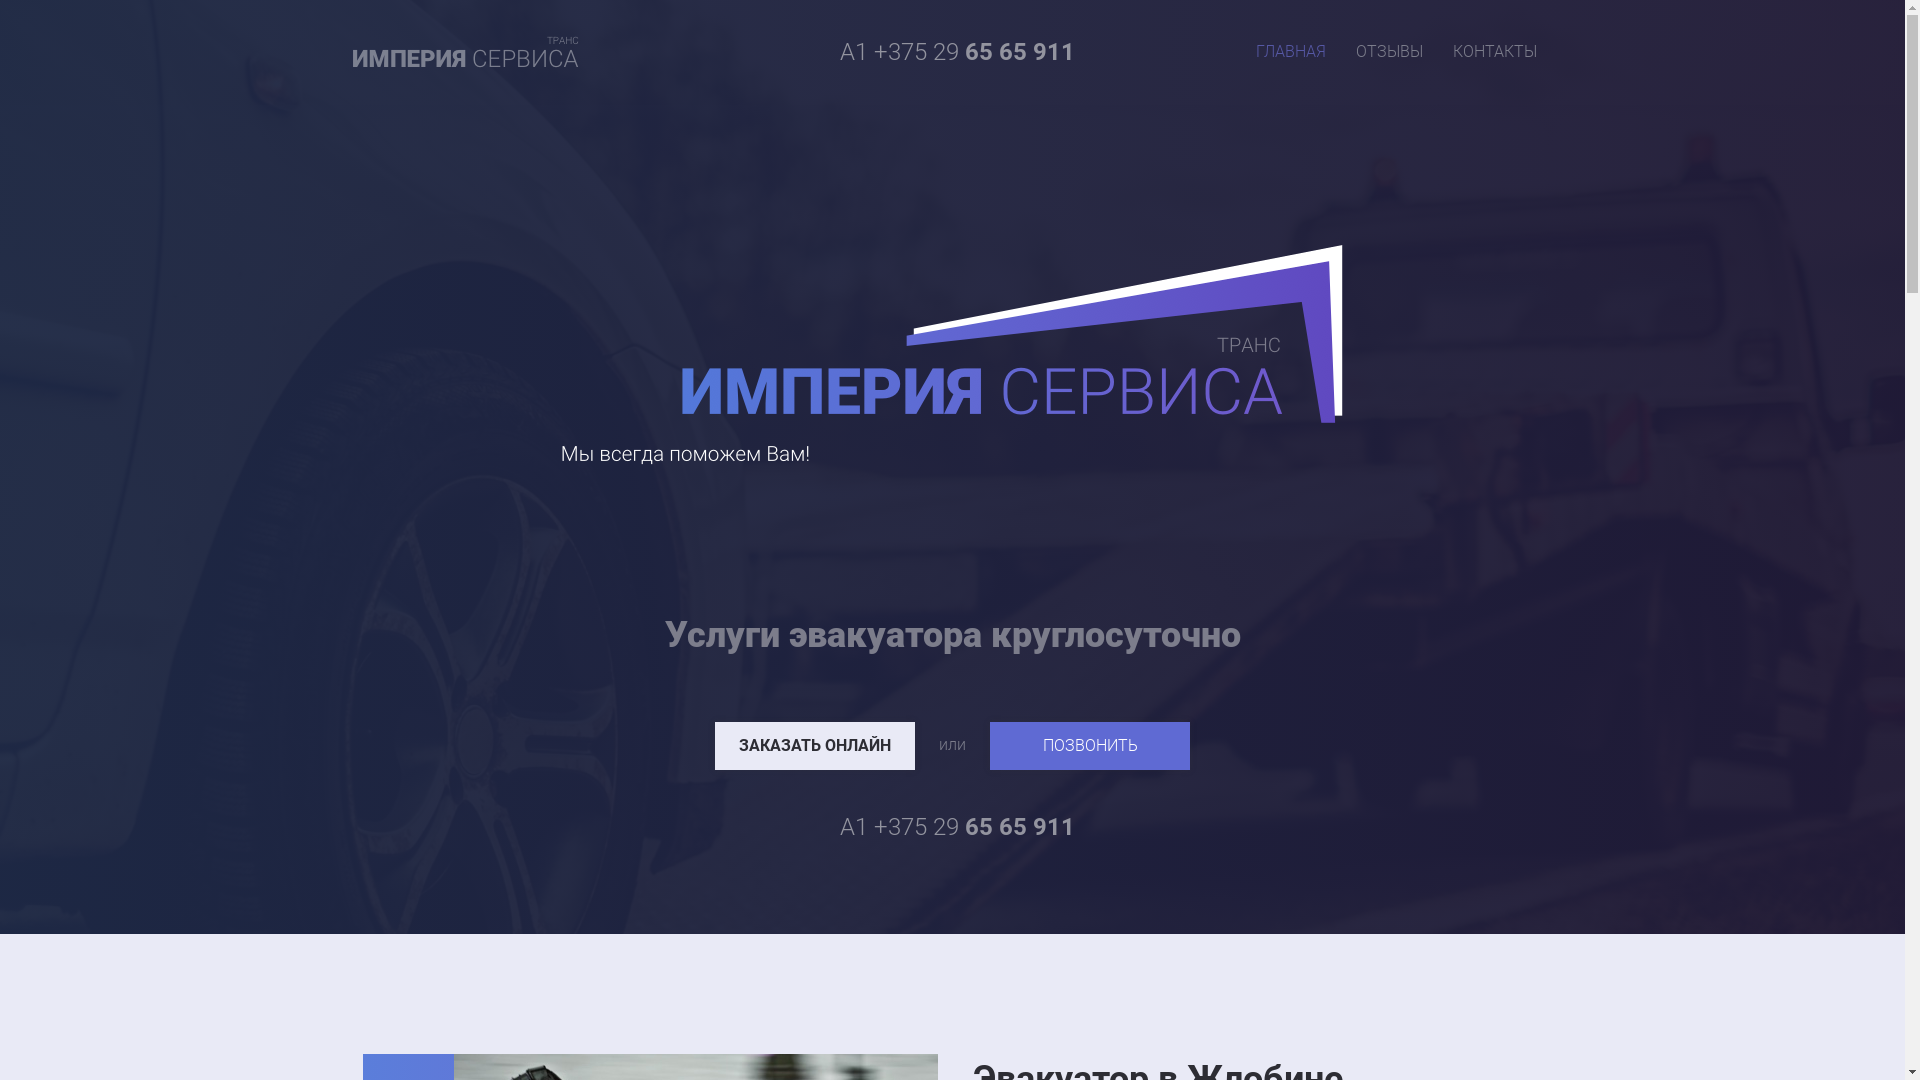 The height and width of the screenshot is (1080, 1920). Describe the element at coordinates (956, 826) in the screenshot. I see `'A1 +375 29 65 65 911'` at that location.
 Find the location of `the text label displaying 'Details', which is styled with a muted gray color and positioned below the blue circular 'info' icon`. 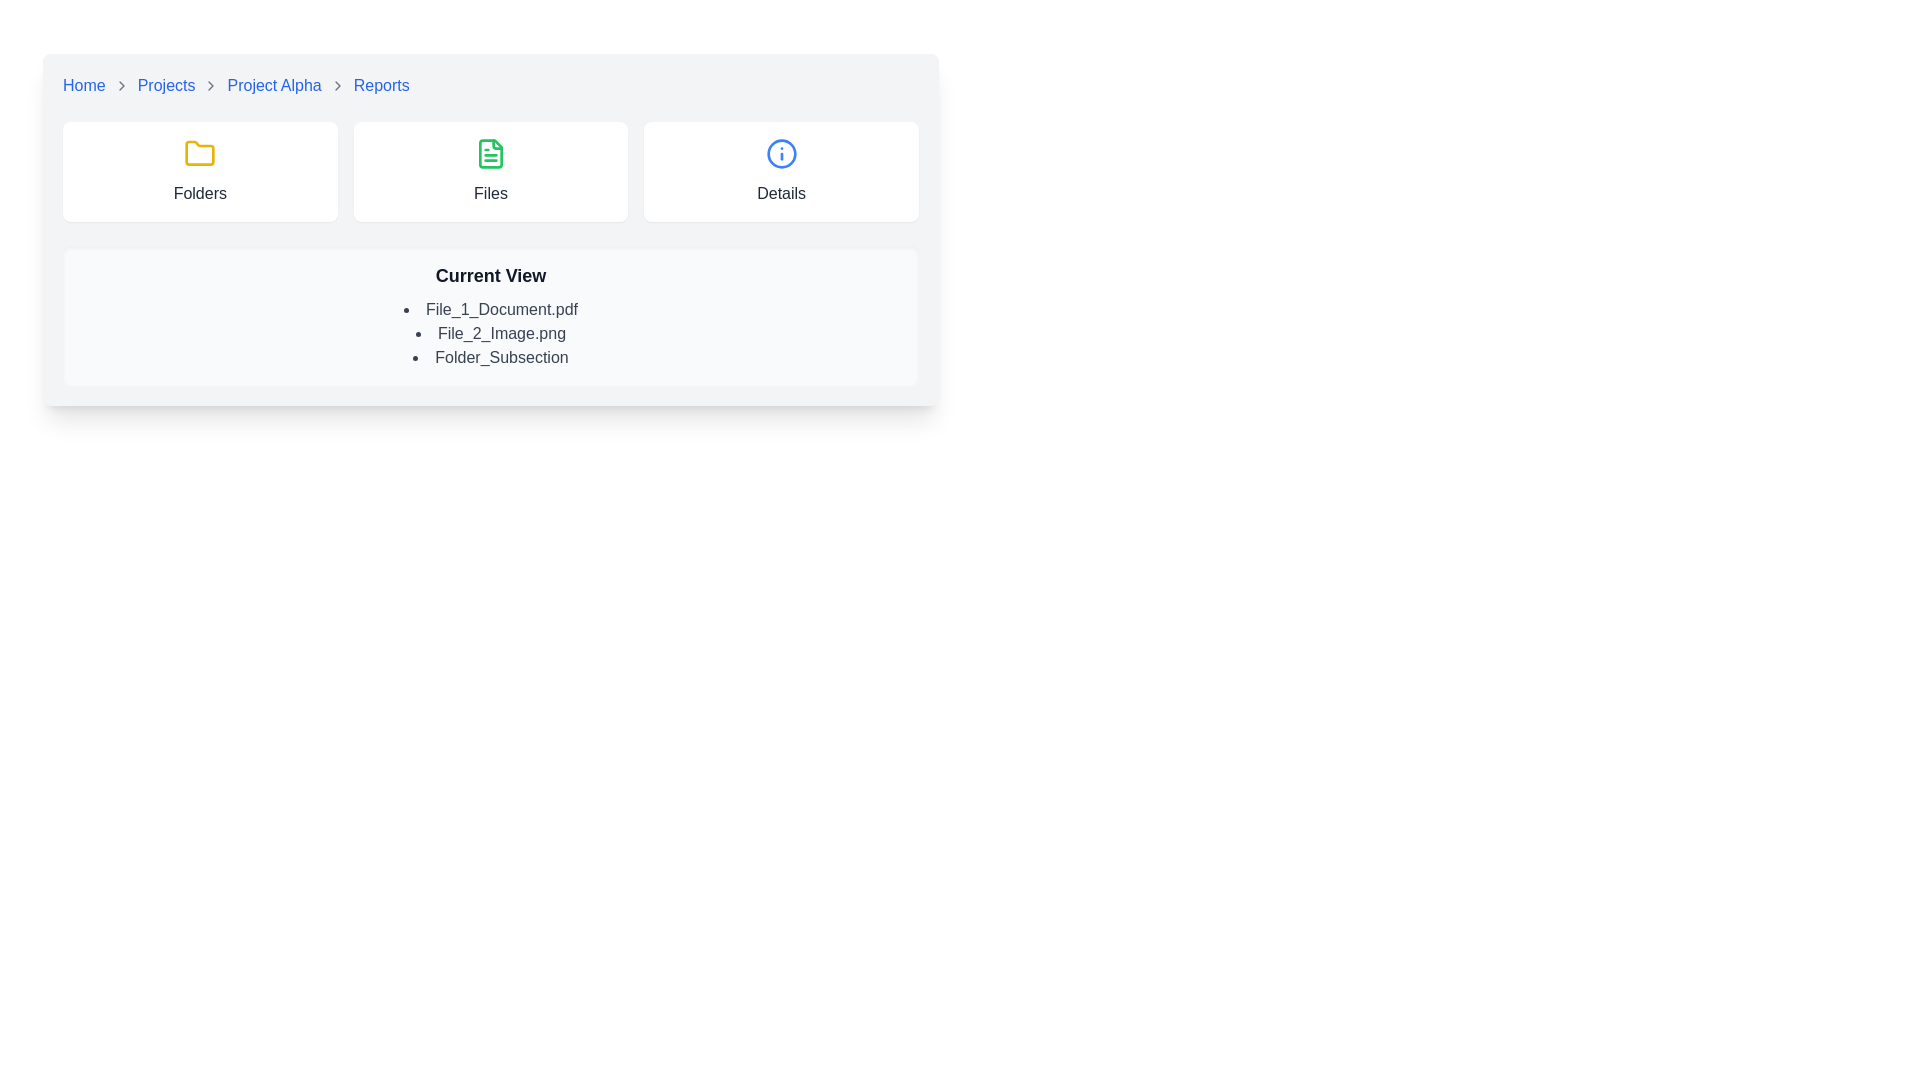

the text label displaying 'Details', which is styled with a muted gray color and positioned below the blue circular 'info' icon is located at coordinates (780, 193).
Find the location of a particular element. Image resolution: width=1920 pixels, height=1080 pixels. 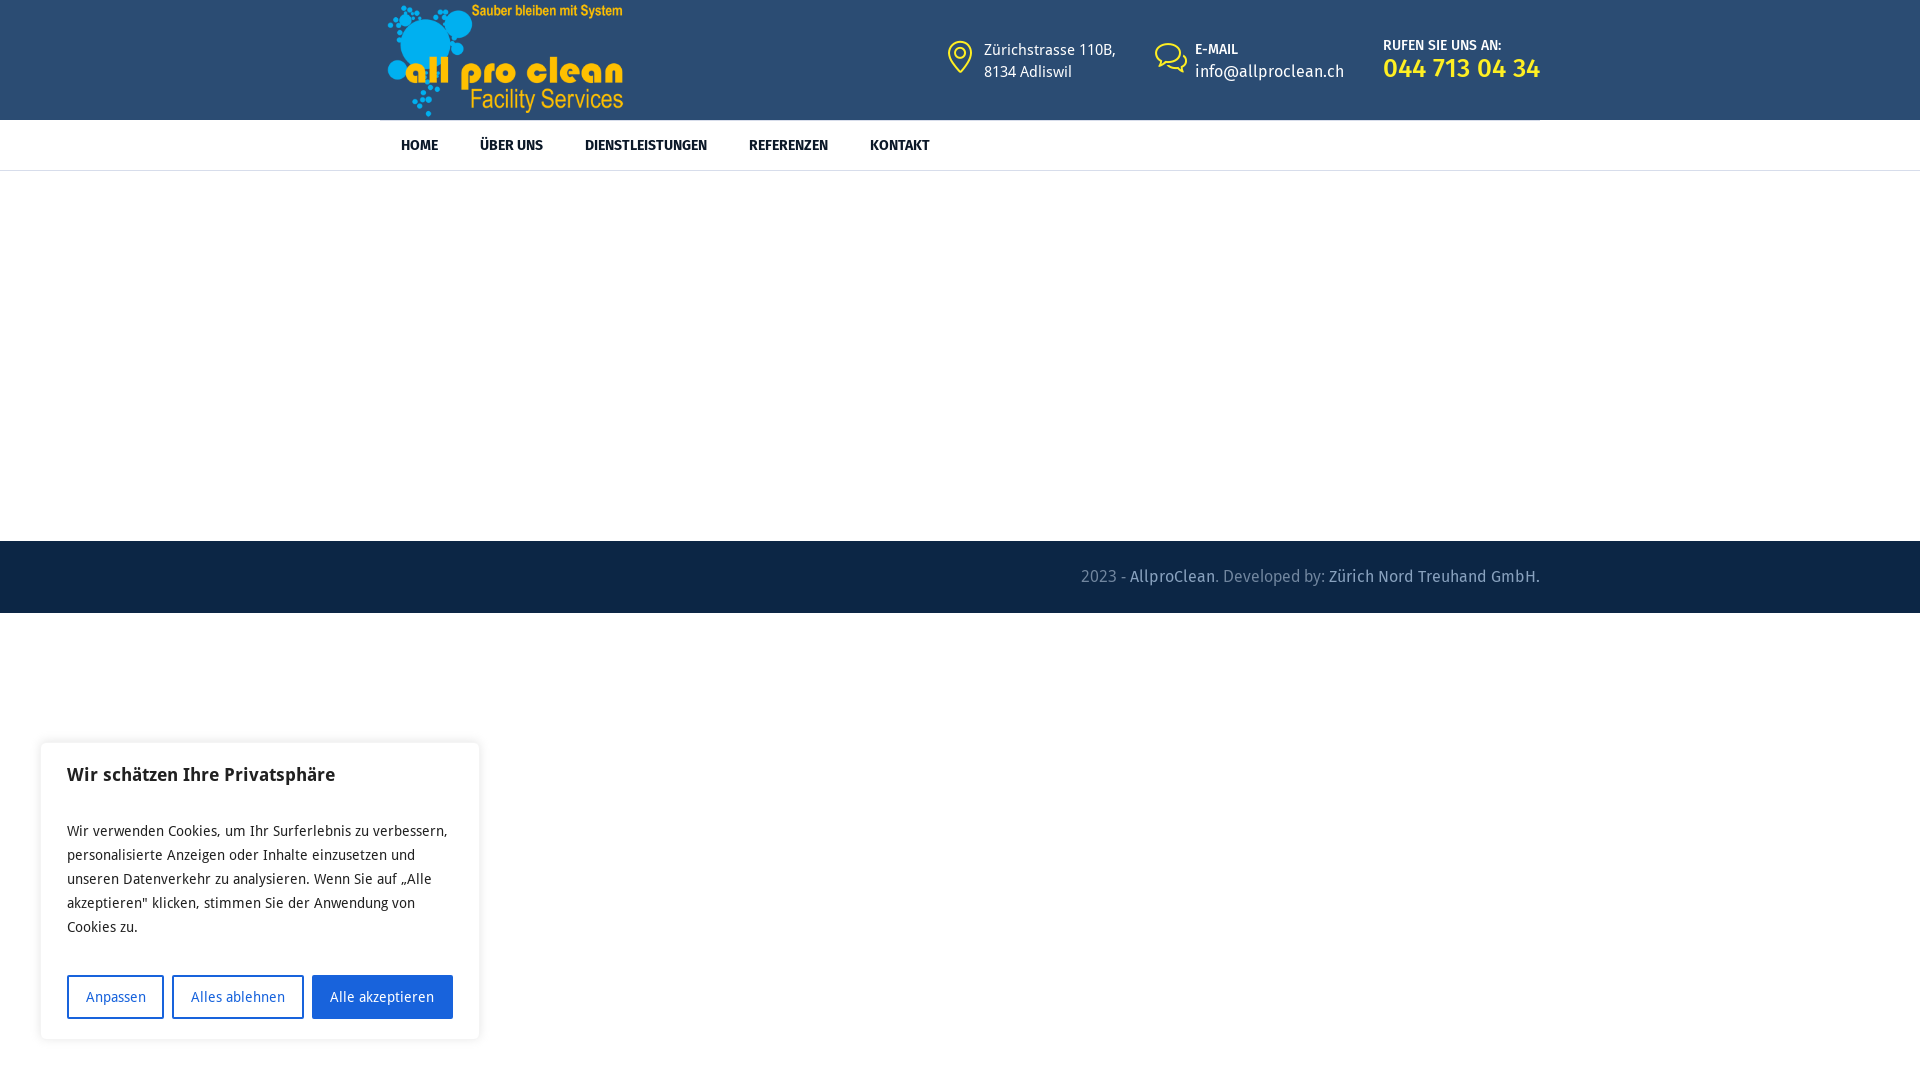

'Anpassen' is located at coordinates (114, 996).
────────────────────
### [Short task]
Reproduce every line of the listing above verbatim, omitting the pictures.

### [Solution to the problem]
 The height and width of the screenshot is (1080, 1920). Describe the element at coordinates (956, 826) in the screenshot. I see `'A1 +375 29 65 65 911'` at that location.
 Find the location of `the text label displaying 'Details', which is styled with a muted gray color and positioned below the blue circular 'info' icon`. 

the text label displaying 'Details', which is styled with a muted gray color and positioned below the blue circular 'info' icon is located at coordinates (780, 193).
Find the location of a particular element. Image resolution: width=1920 pixels, height=1080 pixels. 

'Anpassen' is located at coordinates (114, 996).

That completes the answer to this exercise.